>> begin MATERIAL PROVIDED
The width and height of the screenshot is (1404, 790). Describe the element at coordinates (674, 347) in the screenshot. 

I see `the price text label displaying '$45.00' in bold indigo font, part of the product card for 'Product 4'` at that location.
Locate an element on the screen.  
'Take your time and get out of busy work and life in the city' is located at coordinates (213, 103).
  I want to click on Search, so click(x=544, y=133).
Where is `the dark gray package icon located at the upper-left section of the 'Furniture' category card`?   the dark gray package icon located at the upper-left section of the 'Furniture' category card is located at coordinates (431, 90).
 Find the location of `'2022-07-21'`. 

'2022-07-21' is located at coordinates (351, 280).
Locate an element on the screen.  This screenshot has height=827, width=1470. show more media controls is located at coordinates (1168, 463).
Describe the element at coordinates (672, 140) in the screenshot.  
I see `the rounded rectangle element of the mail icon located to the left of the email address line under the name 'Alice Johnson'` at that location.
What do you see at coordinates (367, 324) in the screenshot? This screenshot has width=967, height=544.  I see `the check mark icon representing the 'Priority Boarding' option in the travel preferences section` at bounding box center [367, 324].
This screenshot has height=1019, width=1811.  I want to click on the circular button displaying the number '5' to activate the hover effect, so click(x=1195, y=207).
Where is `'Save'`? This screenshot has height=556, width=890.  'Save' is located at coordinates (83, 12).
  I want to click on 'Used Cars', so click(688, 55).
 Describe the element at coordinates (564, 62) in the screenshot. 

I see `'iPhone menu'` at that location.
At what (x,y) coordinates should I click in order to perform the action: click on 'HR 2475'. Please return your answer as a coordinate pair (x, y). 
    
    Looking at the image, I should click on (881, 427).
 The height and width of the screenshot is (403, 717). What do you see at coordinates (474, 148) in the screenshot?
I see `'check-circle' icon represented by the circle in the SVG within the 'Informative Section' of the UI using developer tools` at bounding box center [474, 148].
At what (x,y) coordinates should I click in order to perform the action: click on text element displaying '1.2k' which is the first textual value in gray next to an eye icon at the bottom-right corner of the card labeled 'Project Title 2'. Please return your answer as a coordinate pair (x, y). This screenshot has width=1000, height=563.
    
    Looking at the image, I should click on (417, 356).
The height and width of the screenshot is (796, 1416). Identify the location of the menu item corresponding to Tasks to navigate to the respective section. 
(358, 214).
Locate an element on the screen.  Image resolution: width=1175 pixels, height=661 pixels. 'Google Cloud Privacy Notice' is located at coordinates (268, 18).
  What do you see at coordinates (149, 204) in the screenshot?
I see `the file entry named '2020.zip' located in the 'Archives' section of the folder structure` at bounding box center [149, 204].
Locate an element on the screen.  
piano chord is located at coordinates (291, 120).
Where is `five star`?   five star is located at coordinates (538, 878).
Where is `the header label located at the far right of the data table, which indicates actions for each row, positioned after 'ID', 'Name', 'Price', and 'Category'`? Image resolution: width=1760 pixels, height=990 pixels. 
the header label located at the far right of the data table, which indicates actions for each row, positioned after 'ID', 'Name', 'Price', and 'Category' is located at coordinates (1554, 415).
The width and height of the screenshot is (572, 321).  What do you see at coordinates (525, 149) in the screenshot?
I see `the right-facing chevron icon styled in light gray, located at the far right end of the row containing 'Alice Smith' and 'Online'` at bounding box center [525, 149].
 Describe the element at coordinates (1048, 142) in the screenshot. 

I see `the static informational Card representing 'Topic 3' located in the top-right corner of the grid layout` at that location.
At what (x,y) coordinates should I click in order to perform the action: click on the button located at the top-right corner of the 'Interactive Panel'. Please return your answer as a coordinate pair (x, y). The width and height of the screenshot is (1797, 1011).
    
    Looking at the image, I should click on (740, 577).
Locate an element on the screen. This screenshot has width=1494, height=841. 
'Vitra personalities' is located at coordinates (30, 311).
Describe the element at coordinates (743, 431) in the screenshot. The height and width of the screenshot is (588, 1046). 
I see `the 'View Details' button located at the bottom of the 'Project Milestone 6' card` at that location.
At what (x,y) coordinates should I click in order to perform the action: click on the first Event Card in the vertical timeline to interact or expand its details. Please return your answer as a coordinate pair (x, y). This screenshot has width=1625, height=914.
>> end MATERIAL PROVIDED
> [WHAT IS EXPECTED]
Retype every row above word for word, leaving nothing out and changing nothing.

> [IN RESPONSE]
The width and height of the screenshot is (1404, 790). Describe the element at coordinates (674, 347) in the screenshot. 

I see `the price text label displaying '$45.00' in bold indigo font, part of the product card for 'Product 4'` at that location.
Locate an element on the screen.  
'Take your time and get out of busy work and life in the city' is located at coordinates (213, 103).
  I want to click on Search, so click(x=544, y=133).
Where is `the dark gray package icon located at the upper-left section of the 'Furniture' category card`?   the dark gray package icon located at the upper-left section of the 'Furniture' category card is located at coordinates (431, 90).
 Find the location of `'2022-07-21'`. 

'2022-07-21' is located at coordinates (351, 280).
Locate an element on the screen.  This screenshot has height=827, width=1470. show more media controls is located at coordinates (1168, 463).
Describe the element at coordinates (672, 140) in the screenshot.  
I see `the rounded rectangle element of the mail icon located to the left of the email address line under the name 'Alice Johnson'` at that location.
What do you see at coordinates (367, 324) in the screenshot? This screenshot has width=967, height=544.  I see `the check mark icon representing the 'Priority Boarding' option in the travel preferences section` at bounding box center [367, 324].
This screenshot has height=1019, width=1811.  I want to click on the circular button displaying the number '5' to activate the hover effect, so click(x=1195, y=207).
Where is `'Save'`? This screenshot has height=556, width=890.  'Save' is located at coordinates (83, 12).
  I want to click on 'Used Cars', so click(688, 55).
 Describe the element at coordinates (564, 62) in the screenshot. 

I see `'iPhone menu'` at that location.
At what (x,y) coordinates should I click in order to perform the action: click on 'HR 2475'. Please return your answer as a coordinate pair (x, y). 
    
    Looking at the image, I should click on (881, 427).
 The height and width of the screenshot is (403, 717). What do you see at coordinates (474, 148) in the screenshot?
I see `'check-circle' icon represented by the circle in the SVG within the 'Informative Section' of the UI using developer tools` at bounding box center [474, 148].
At what (x,y) coordinates should I click in order to perform the action: click on text element displaying '1.2k' which is the first textual value in gray next to an eye icon at the bottom-right corner of the card labeled 'Project Title 2'. Please return your answer as a coordinate pair (x, y). This screenshot has width=1000, height=563.
    
    Looking at the image, I should click on (417, 356).
The height and width of the screenshot is (796, 1416). Identify the location of the menu item corresponding to Tasks to navigate to the respective section. 
(358, 214).
Locate an element on the screen.  Image resolution: width=1175 pixels, height=661 pixels. 'Google Cloud Privacy Notice' is located at coordinates (268, 18).
  What do you see at coordinates (149, 204) in the screenshot?
I see `the file entry named '2020.zip' located in the 'Archives' section of the folder structure` at bounding box center [149, 204].
Locate an element on the screen.  
piano chord is located at coordinates (291, 120).
Where is `five star`?   five star is located at coordinates (538, 878).
Where is `the header label located at the far right of the data table, which indicates actions for each row, positioned after 'ID', 'Name', 'Price', and 'Category'`? Image resolution: width=1760 pixels, height=990 pixels. 
the header label located at the far right of the data table, which indicates actions for each row, positioned after 'ID', 'Name', 'Price', and 'Category' is located at coordinates (1554, 415).
The width and height of the screenshot is (572, 321).  What do you see at coordinates (525, 149) in the screenshot?
I see `the right-facing chevron icon styled in light gray, located at the far right end of the row containing 'Alice Smith' and 'Online'` at bounding box center [525, 149].
 Describe the element at coordinates (1048, 142) in the screenshot. 

I see `the static informational Card representing 'Topic 3' located in the top-right corner of the grid layout` at that location.
At what (x,y) coordinates should I click in order to perform the action: click on the button located at the top-right corner of the 'Interactive Panel'. Please return your answer as a coordinate pair (x, y). The width and height of the screenshot is (1797, 1011).
    
    Looking at the image, I should click on (740, 577).
Locate an element on the screen. This screenshot has width=1494, height=841. 
'Vitra personalities' is located at coordinates (30, 311).
Describe the element at coordinates (743, 431) in the screenshot. The height and width of the screenshot is (588, 1046). 
I see `the 'View Details' button located at the bottom of the 'Project Milestone 6' card` at that location.
At what (x,y) coordinates should I click in order to perform the action: click on the first Event Card in the vertical timeline to interact or expand its details. Please return your answer as a coordinate pair (x, y). This screenshot has width=1625, height=914.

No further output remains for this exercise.